In sella a una RSV4 RF l’equipaggio tedesco formato da Ralph Uhlig, Oliver Skach, Andreas e Jurgen Scheffel ha ottenuto la vittoria decisiva la scorsa domenica 23 settembre nella 6 Ore di Oschersleben, terza e ultima tappa di un campionato che ha visto in calendario anche la 12 Ore di Magny-Cours e la 6 Ore di Digione, battendo la concorrenza di squadre blasonate quali Yamaha Viltais Experience, Sky Motos Vitesse (Yamaha) e BW77 Endurance (Kawasaki).

LA STORIA - Aprilia RSV4 nasce nel 2009 senza alcuna timidezza. La versione stradale sorprende la critica mondiale che parla apertamente della sportiva più straordinaria mai apparsa sul mercato.

Nel 2010, alla seconda stagione di gare, la RSV4 sbanca il mondiale Superbike conquistando i due titoli in palio: Costruttori e Piloti con Max Biaggi in sella. È l’inizio di una lunga serie di vittorie, Biaggi - primo italiano a vincere il Mondiale Superbike - bissa il titolo Piloti nel 2012 e la RSV4 si aggiudica ancora il Mondiale riservato alle case costruttrici nel 2012 e 2013.

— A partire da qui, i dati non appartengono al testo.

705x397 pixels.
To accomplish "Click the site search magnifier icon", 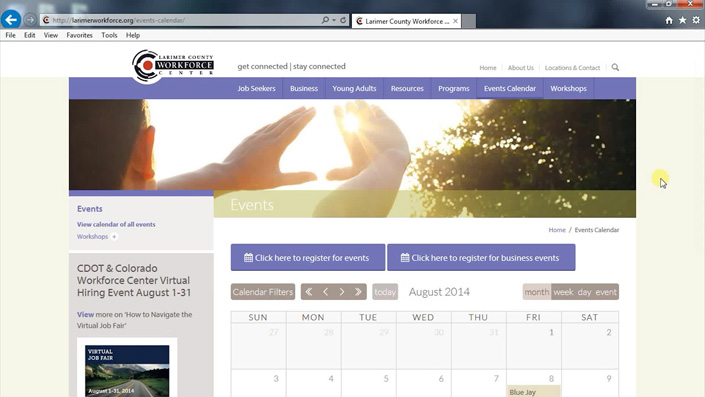I will (x=615, y=67).
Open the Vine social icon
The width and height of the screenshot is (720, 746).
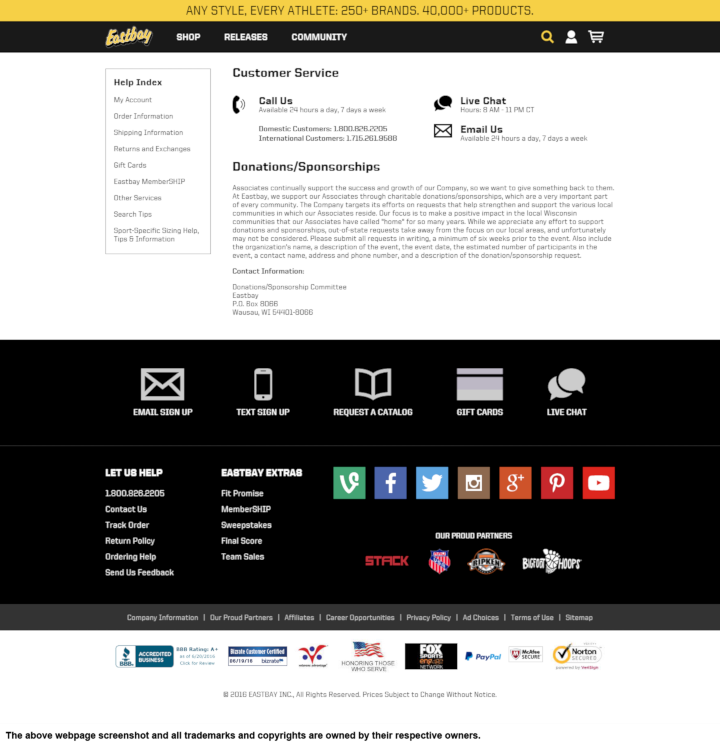coord(349,483)
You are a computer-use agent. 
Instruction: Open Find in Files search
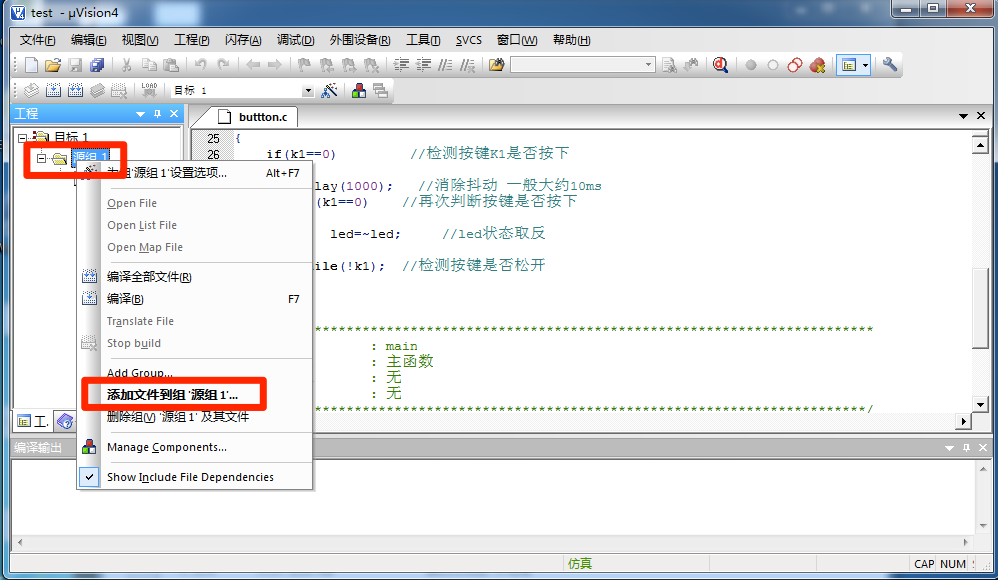668,64
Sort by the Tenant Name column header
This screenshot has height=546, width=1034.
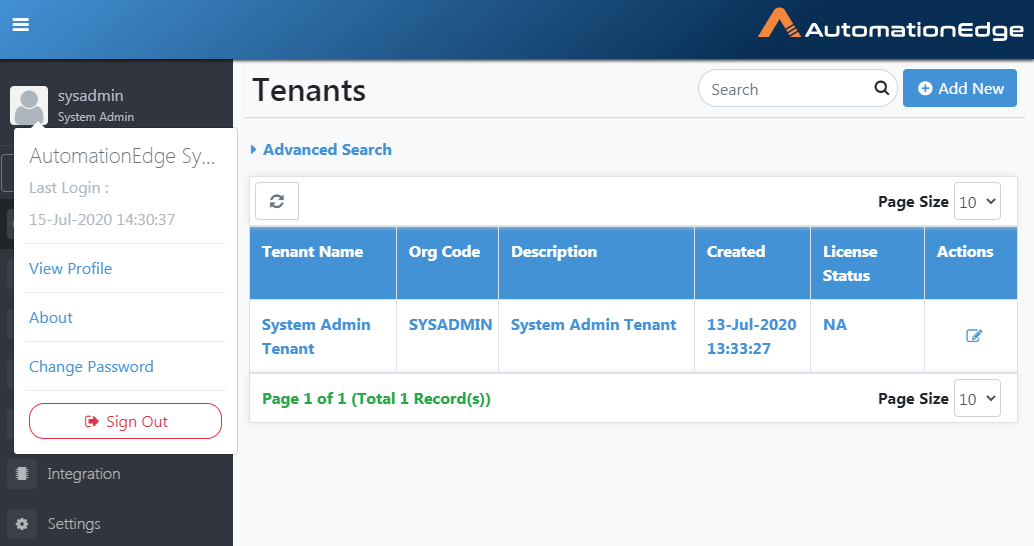[x=313, y=252]
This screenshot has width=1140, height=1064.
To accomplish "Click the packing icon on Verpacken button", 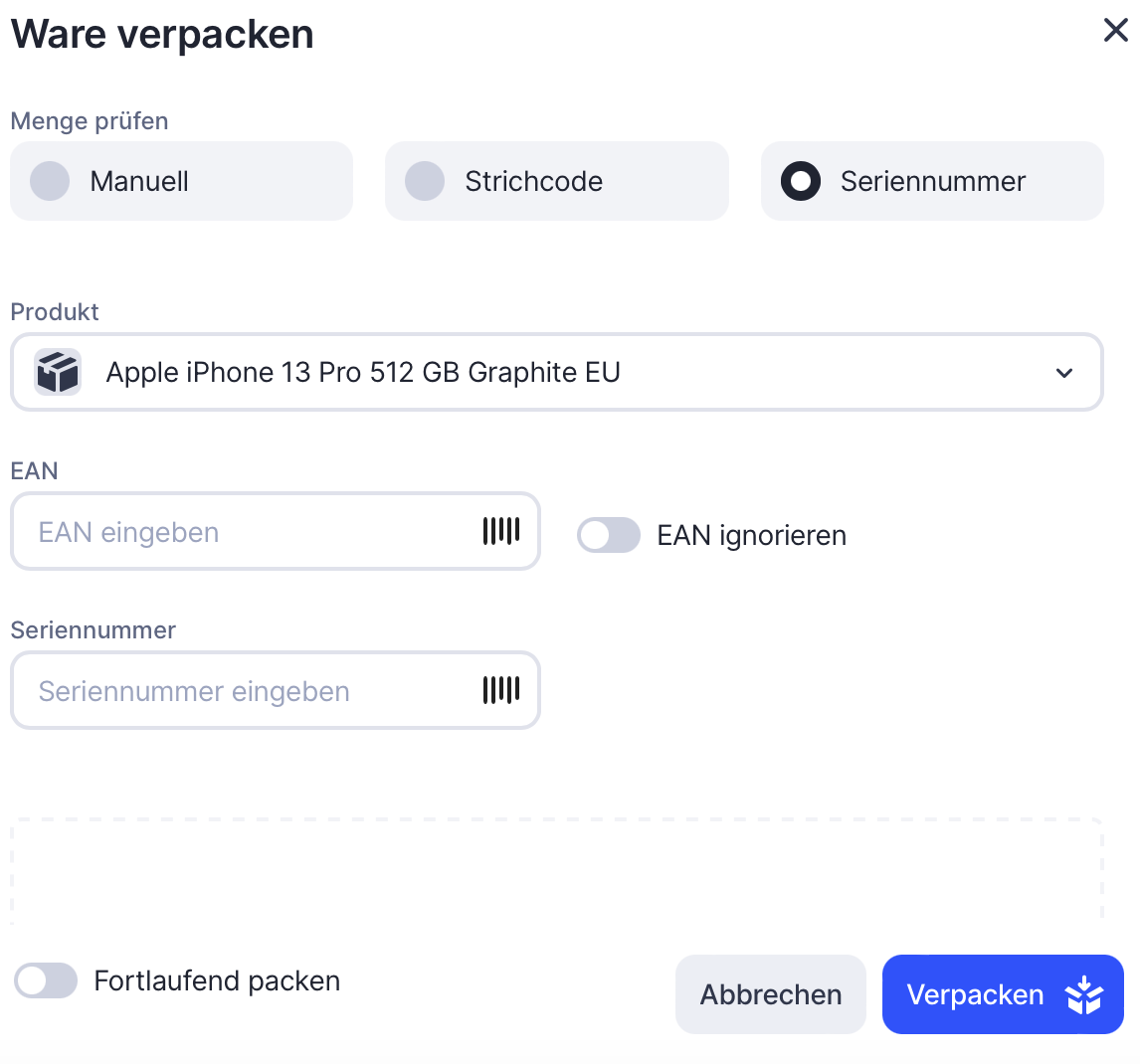I will [x=1083, y=995].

Nel 2014 arrivano il terzo titolo Piloti con Sylvain Guintoli e il quarto mondiale Costruttori, il terzo consecutivo, a testimonianza di una superiorità tecnica indiscutibile.

Ma la carriera sportiva di RSV4 non finisce di sorprendere. Dal 2012 al 2014 la versione ART, derivata dalla RSV4 SBK, compete in MotoGP con in sella Aleix Espargaró, conquistando l’undicesimo (nel 2012) e il dodicesimo (nel 2013) posto della classifica generale, risultando la miglior moto tra quelle della nuova classe CRT.

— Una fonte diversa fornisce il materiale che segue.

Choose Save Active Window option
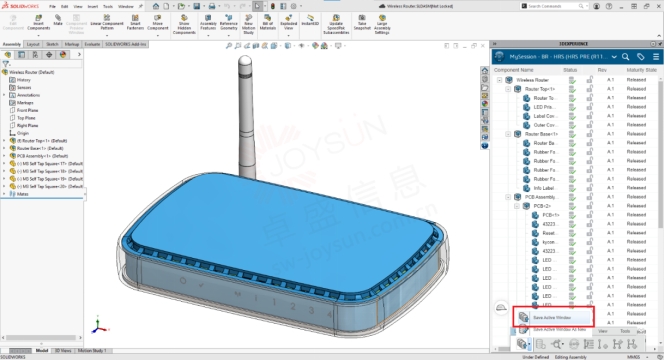 pos(553,317)
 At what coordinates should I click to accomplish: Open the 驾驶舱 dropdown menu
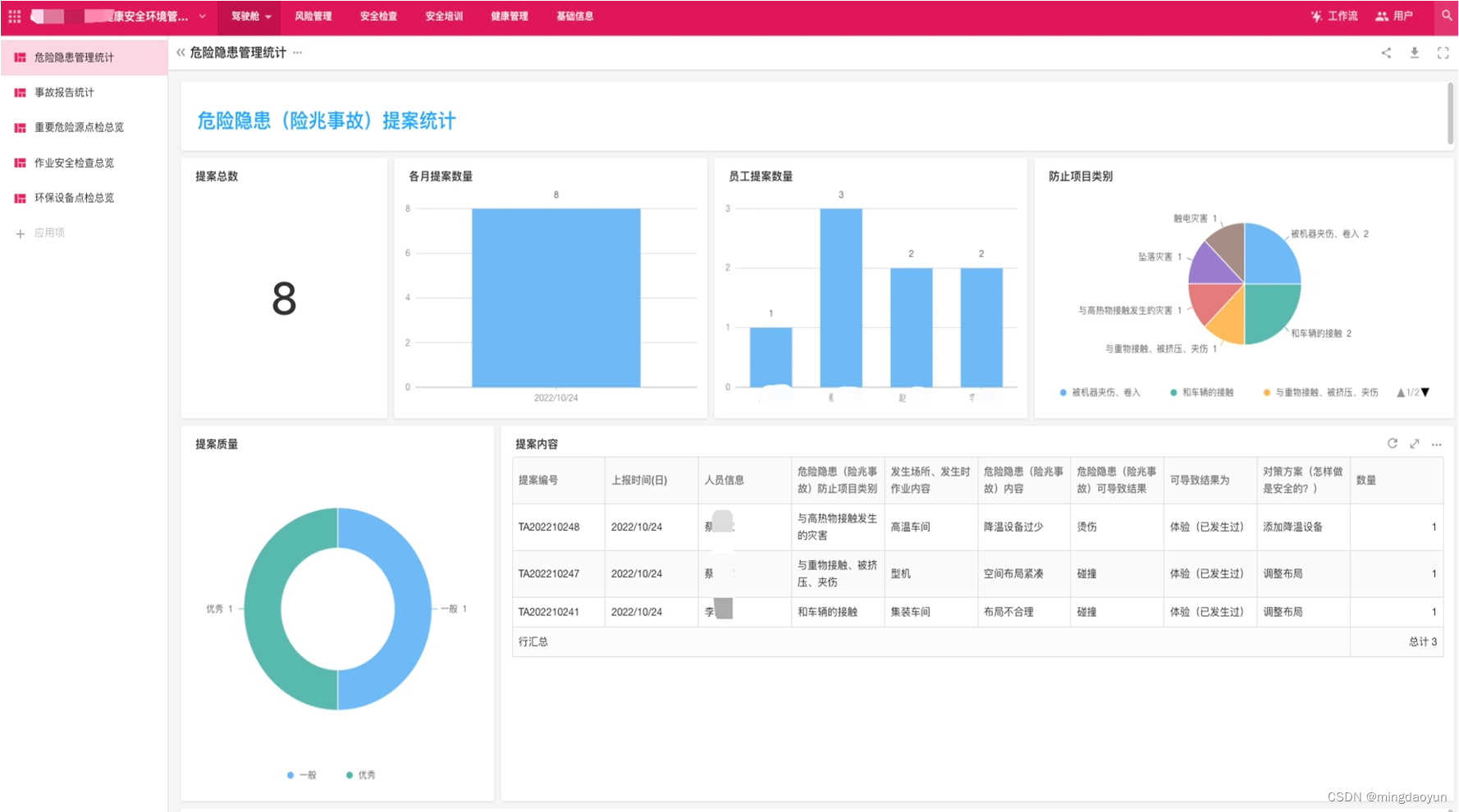click(x=251, y=16)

Nel 2015 la versione più simile alla moto stradale, la Superstock, conquista il titolo di categoria con Lorenzo Savadori mentre, nella sua versione più spinta, il V4 da un litro con distribuzione a valvole pneumatiche riporta il marchio Aprilia in MotoGP. In quell’anno la casa di Noale rientra infatti ufficialmente nella massima competizione motociclistica mondiale portando in pista un prototipo che è la estrema evoluzione del progetto RSV4, pensata intorno al 4 cilindri a V da 65°.